Nothing but the lines from the one containing "Where should I click to: Click" through the one containing "Where should I click to: Expand", both included, should be given again, each exactly as written below.

TASK INPUTS:
———

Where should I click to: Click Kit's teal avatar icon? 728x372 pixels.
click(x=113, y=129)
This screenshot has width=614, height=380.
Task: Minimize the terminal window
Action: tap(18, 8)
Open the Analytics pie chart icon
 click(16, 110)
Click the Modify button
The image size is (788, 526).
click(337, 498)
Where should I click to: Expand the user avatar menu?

———

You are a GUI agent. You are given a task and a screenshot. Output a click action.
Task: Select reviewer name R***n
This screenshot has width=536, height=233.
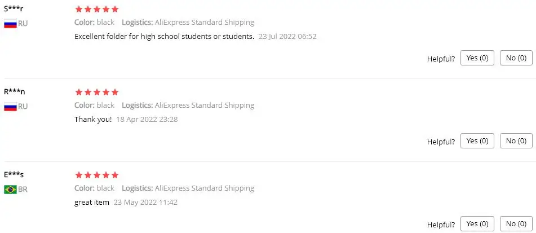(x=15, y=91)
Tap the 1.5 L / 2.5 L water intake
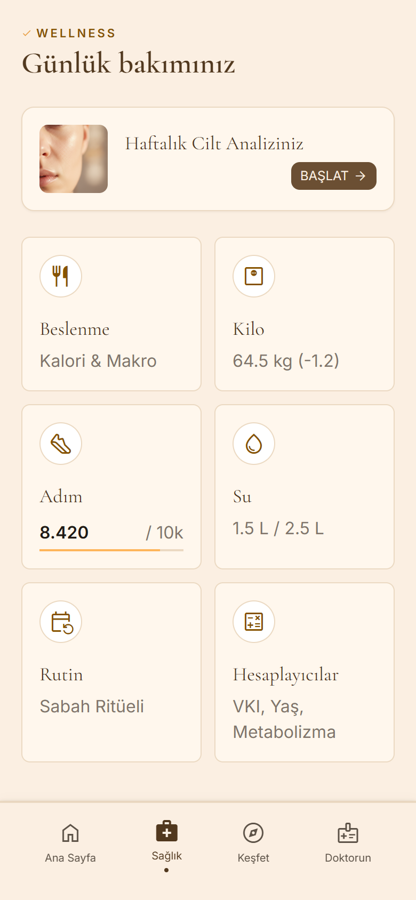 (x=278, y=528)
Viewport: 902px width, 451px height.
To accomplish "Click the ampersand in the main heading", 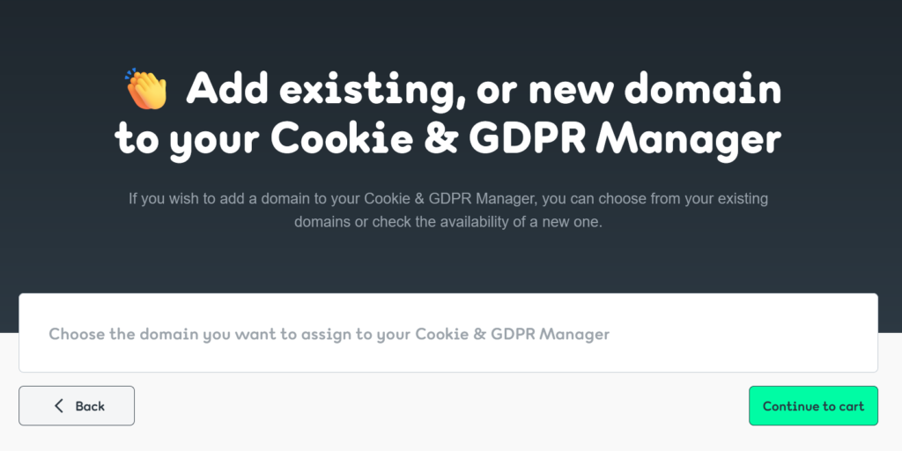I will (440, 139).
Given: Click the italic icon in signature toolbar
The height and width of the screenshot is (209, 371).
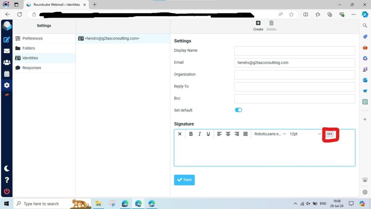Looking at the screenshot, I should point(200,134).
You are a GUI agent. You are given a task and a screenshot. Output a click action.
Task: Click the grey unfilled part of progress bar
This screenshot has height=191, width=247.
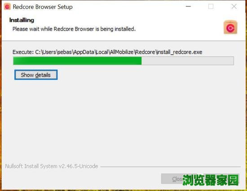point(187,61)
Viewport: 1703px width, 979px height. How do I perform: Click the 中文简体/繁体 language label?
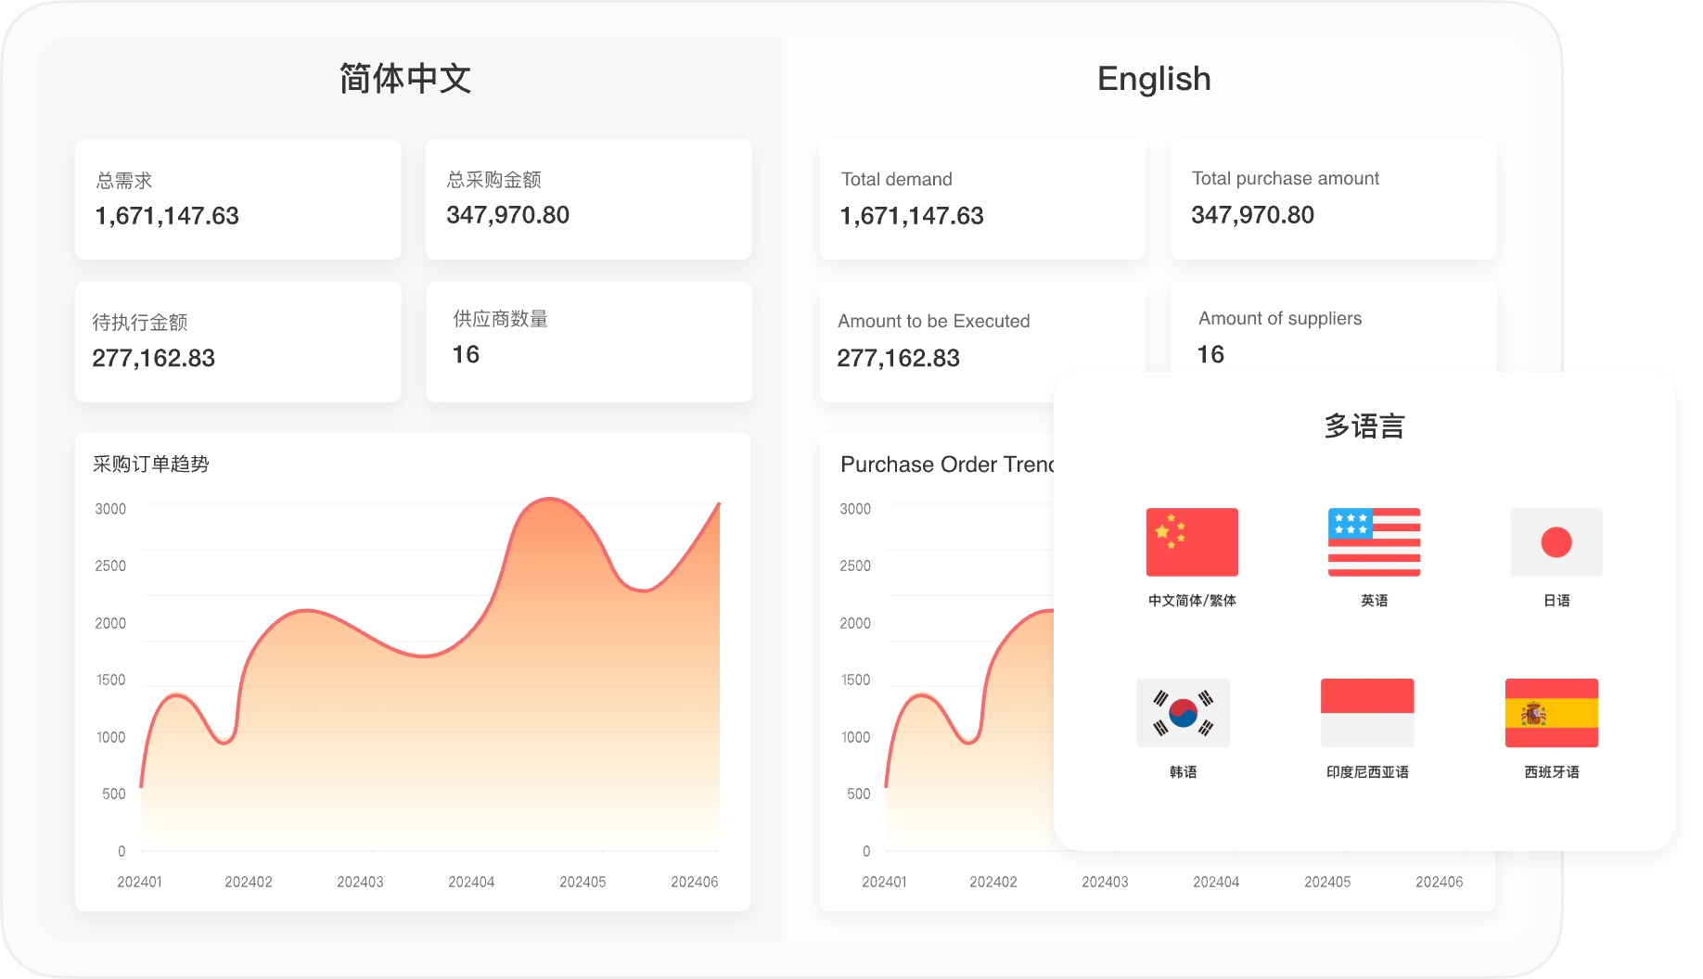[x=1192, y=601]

———

ANSWER BOX:
Where should I click to: Click Kit's teal avatar icon? 728x372 pixels.
click(x=113, y=129)
This screenshot has width=614, height=380.
Task: Minimize the terminal window
Action: tap(18, 8)
Open the Analytics pie chart icon
 click(16, 110)
Click the Modify button
The image size is (788, 526).
click(337, 498)
Where should I click to: Expand the user avatar menu?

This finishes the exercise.